Penitência não significa reconhecer as culpas. É muito mais do que isso. É fazer a travessia para um compromisso maior com atitudes de solidariedade. Postura amorosa e engajamento de justiça. Por isso, todos os anos, desde 1964, a CNBB (Conferência Nacional dos Bispos do Brasil) lança na Quaresma a Campanha da Fraternidade que a cada ano adota uma motivação temática diferente. Neste ano de 2025, o tema é ecológico: “Fraternidade e ecologia integral” e o lema: “Deus viu que tudo era muito bom” (Genesis 1,31). A realidade da mudança climática está na pele e a destruição da natureza se converte em um grave pecado contra o próprio projeto de Deus que é a criação do mundo. Cuidar do planeta, da natureza, é investir para que no futuro haja alimento para todos, água de qualidade, ar respirável, alimentos mais naturais e sem agrotóxico e principalmente, cuidar do ser humano que faz parte intrinsicamente da natureza planetária.
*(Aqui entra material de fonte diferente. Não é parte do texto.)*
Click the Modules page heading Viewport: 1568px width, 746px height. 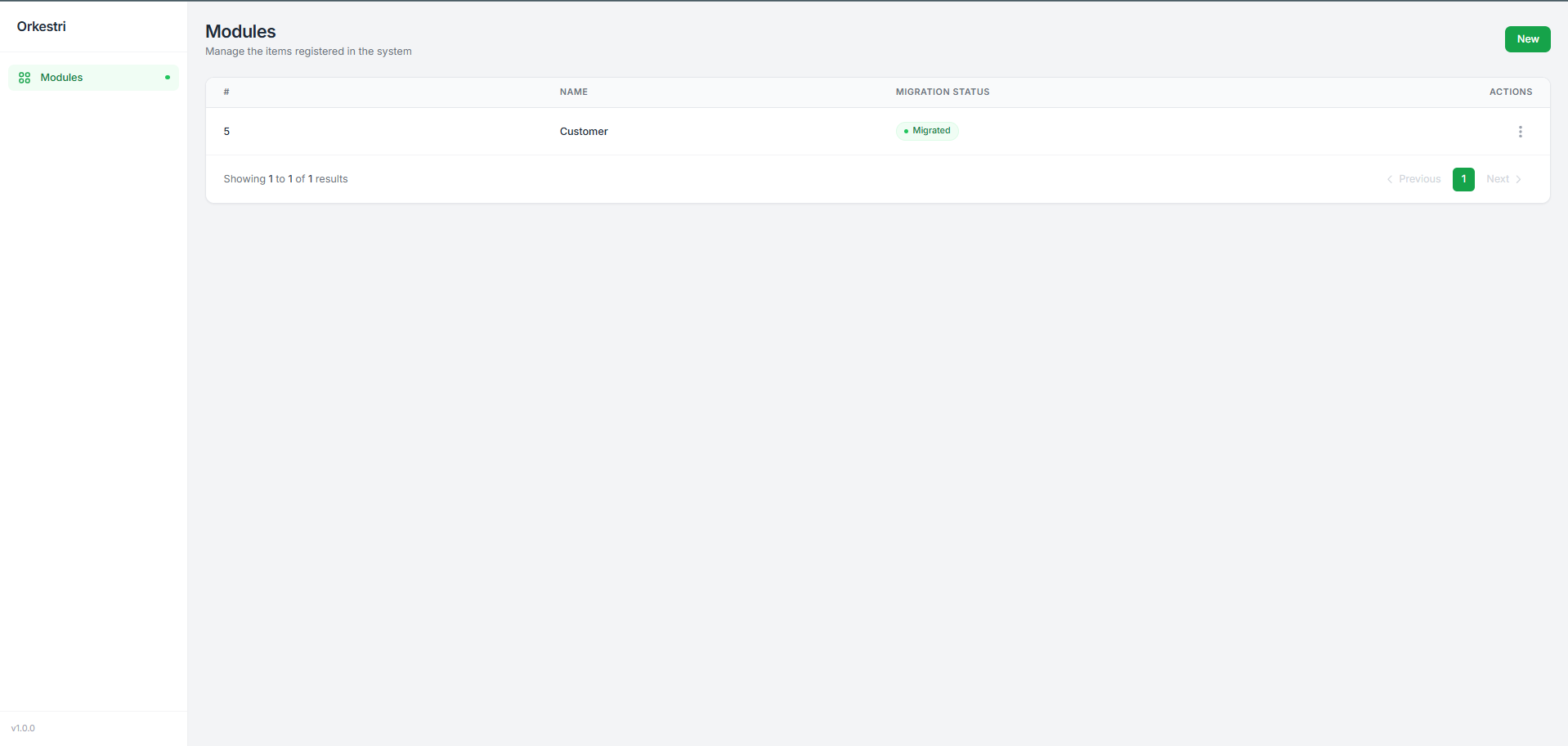(240, 31)
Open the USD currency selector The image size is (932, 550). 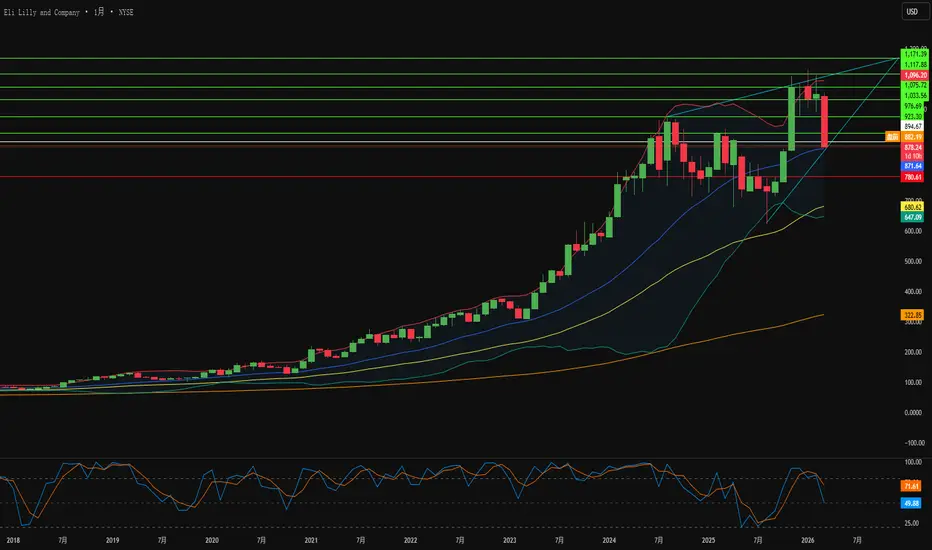912,12
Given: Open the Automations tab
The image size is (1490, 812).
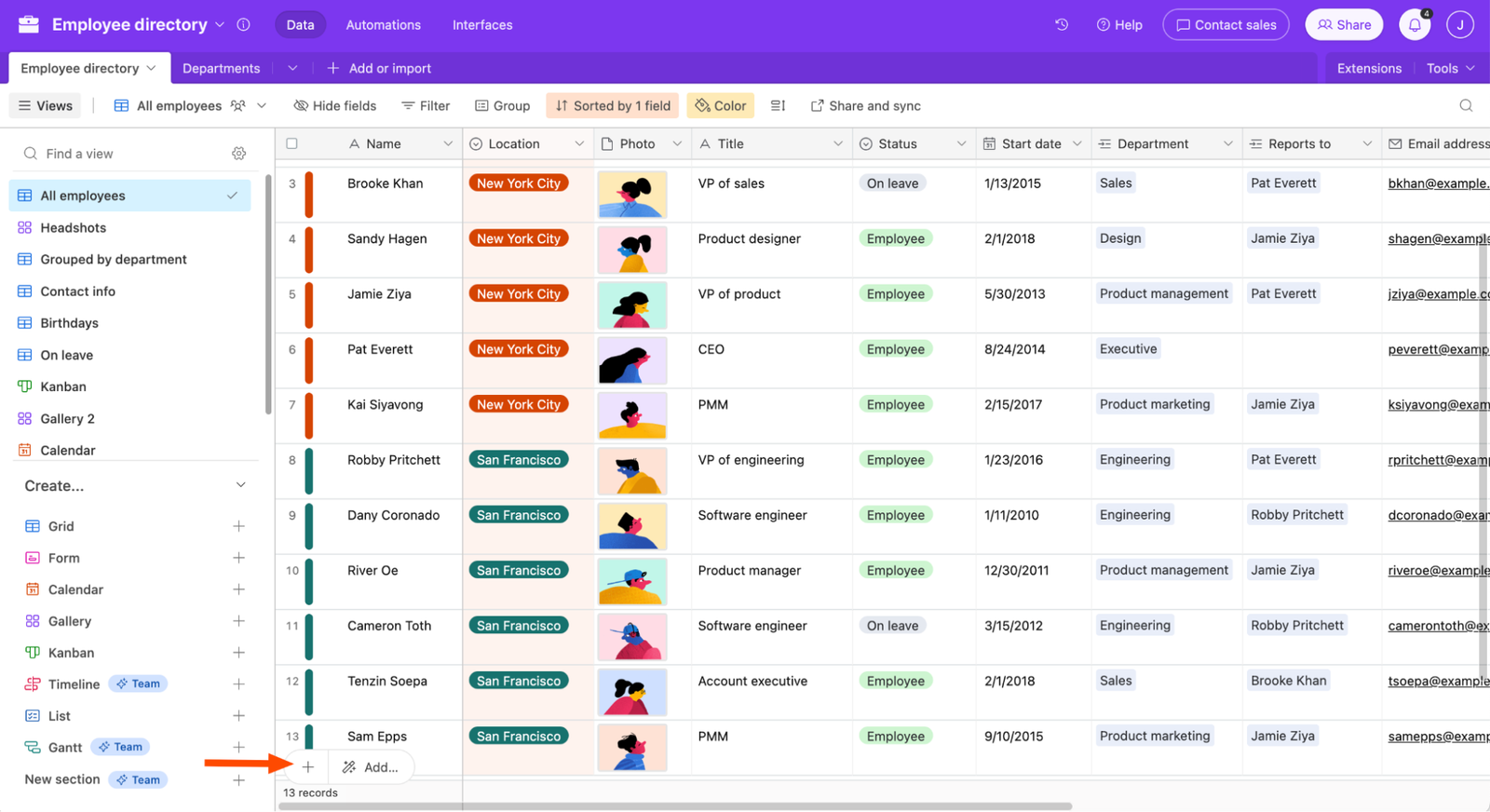Looking at the screenshot, I should [x=383, y=25].
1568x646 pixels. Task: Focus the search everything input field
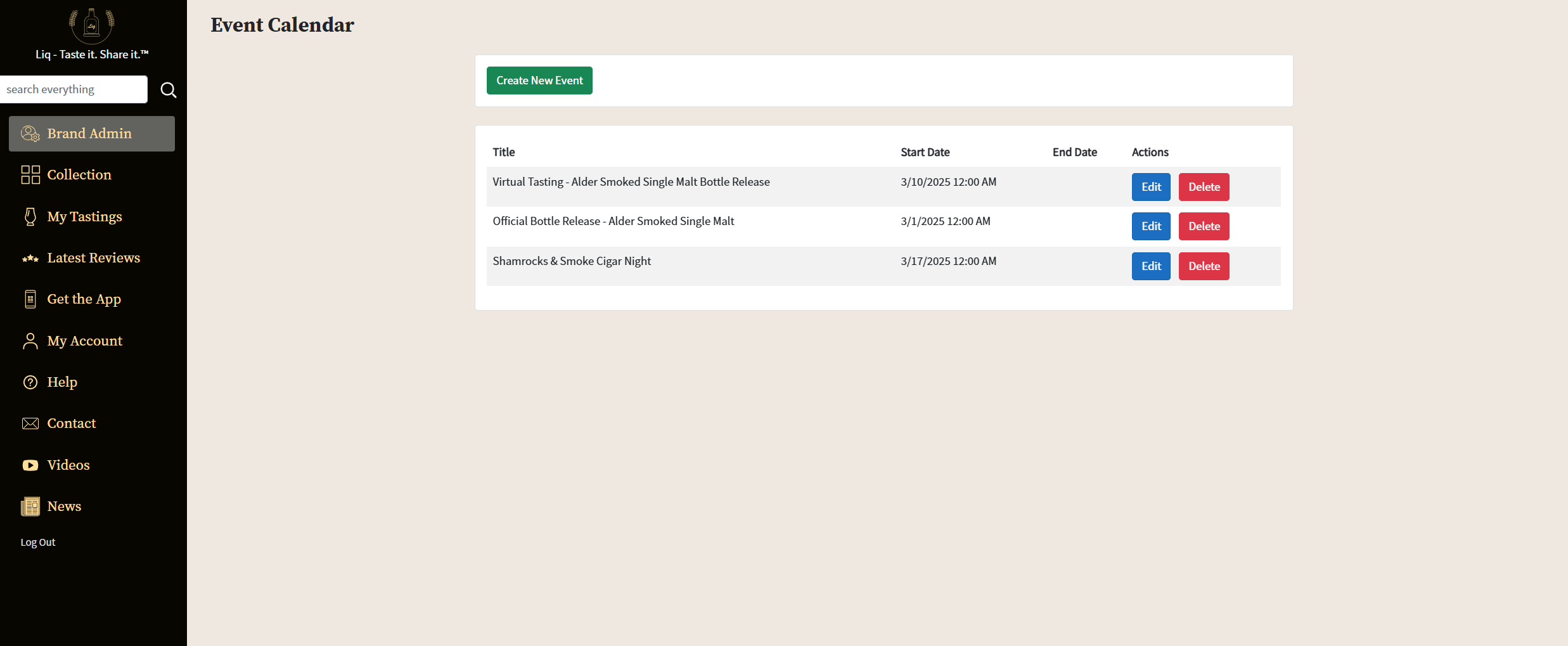click(74, 89)
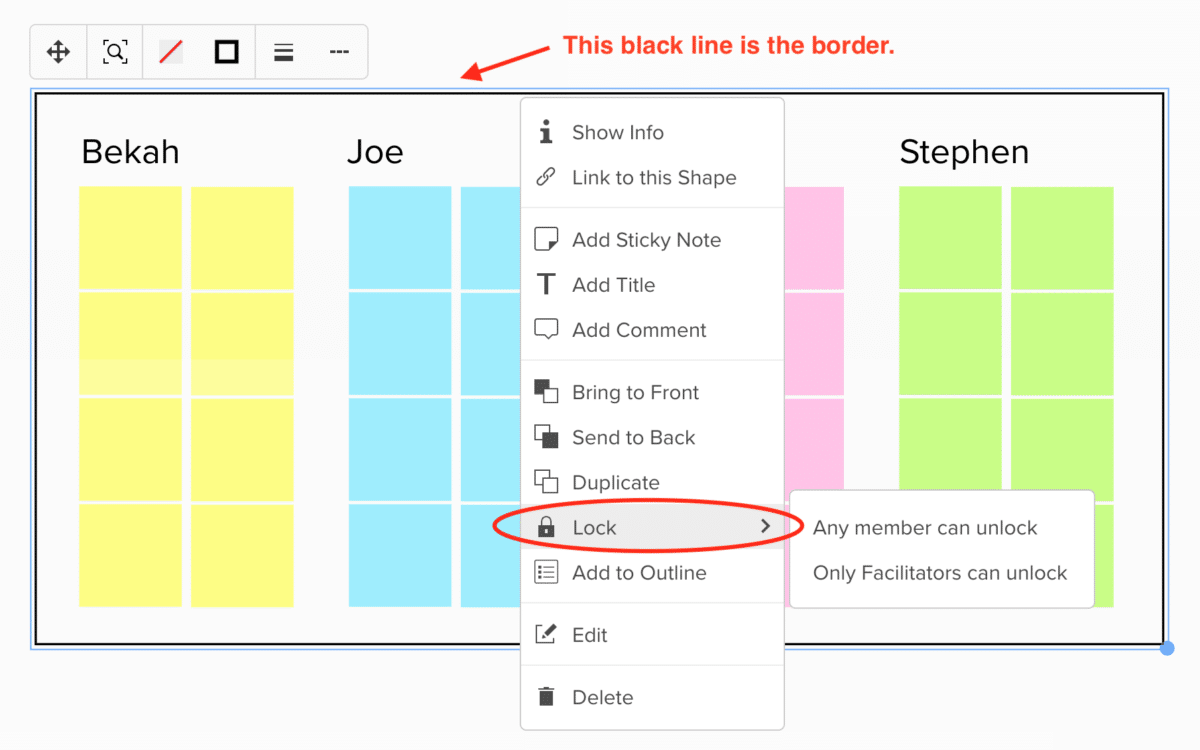1200x750 pixels.
Task: Click the trash icon next to Delete
Action: tap(546, 697)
Quaresma é também tempo de reabastecimento espiritual: oração, meditação, reflexão da Palavra de Deus, leituras espirituais, participação litúrgica. Sem reforçar a espiritualidade, corremos o risco de desanimar ou ficar indiferente diante das necessidades do nosso planeta para que ele continue oferecendo aos seres humanos as condições necessárias para sua sobrevivência.
Engana-se quem julga que “sacrifício” na Quaresma é apenas deixar de comer carne bovina, suína ou avícola, embora se farte de peixes e outros quitutes. Isso pode significar um descarado farisaísmo. Se queremos realmente viver a Quaresma na dinâmica da espiritualidade de Jesus,devemos dar um pouco de nós. Do nosso tempo, da nossa vida, das nossas posses. Um ditado popular diz que a parte mais sensível do corpo humano é o bolso (ou a bolsa). Quem quiser verdadeiramente viver esta quaresma, faça alguma coisa em prol da natureza e do irmão, principalmente os mais carentes. Na defesa da mãe terra, gestos simples podem fazer muita diferença: o cuidado na separação do lixo, evitar produtos descartáveis, não sujar os rios, não jogar lixo nas ruas e nas estradas, plantar uma horta no quintal de casa, proteger a natureza e os animais, plantar árvores ao invés de cortá-las, cuidar das fontes de água e tantas outras iniciativas visando proteger a grande obra que herdamos de Deus: este planeta lindo com suas águas, florestas, montanhas, seres vivos, o ar e tudo que nos circunda. Viver a espiritualidade nesta quaresma é mostrar no concreto do dia-a-dia o quanto respeitamos a obra da criação que Deus nos outorgou.